### [THE PROBLEM]
Each line from the one containing "644x450 pixels." to the end of the data must be copied exactly, the first and last included; no other lines and no pictures belong in the copy.

### [SUPPLIED INFORMATION]
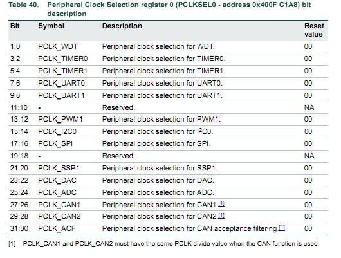341x258 pixels.
Task: Click the Symbol column header
Action: (x=51, y=26)
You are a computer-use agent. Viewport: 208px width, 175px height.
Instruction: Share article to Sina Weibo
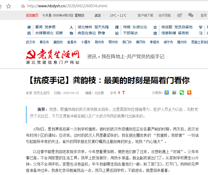coord(174,92)
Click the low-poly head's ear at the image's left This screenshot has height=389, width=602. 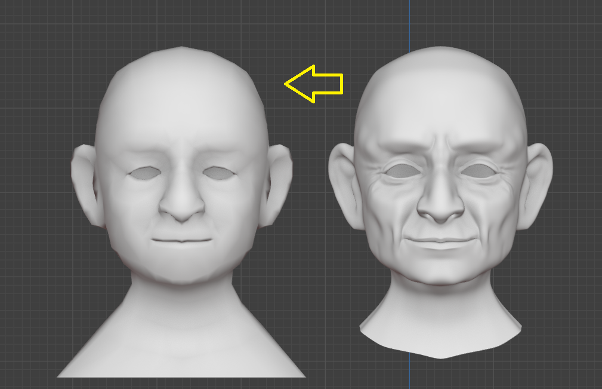coord(85,182)
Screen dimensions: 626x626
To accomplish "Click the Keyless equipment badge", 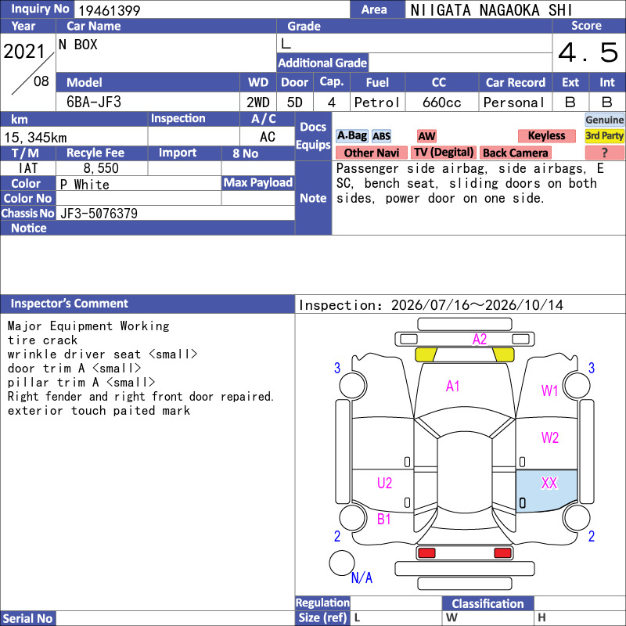I will click(x=546, y=136).
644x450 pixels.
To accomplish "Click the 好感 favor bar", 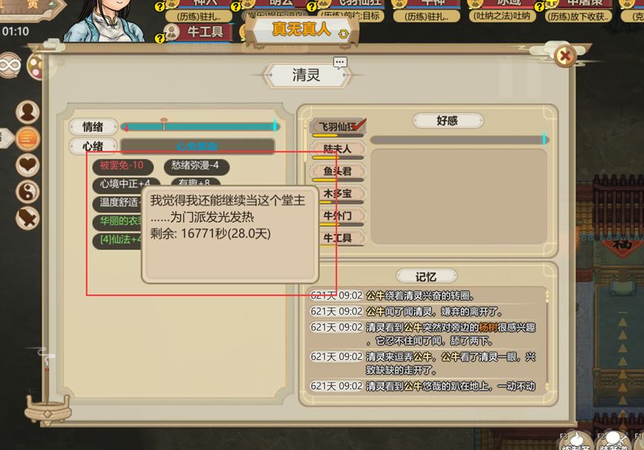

### [TASK RESPONSE]
644x450 pixels.
To accomplish "Click the 好感 favor bar", 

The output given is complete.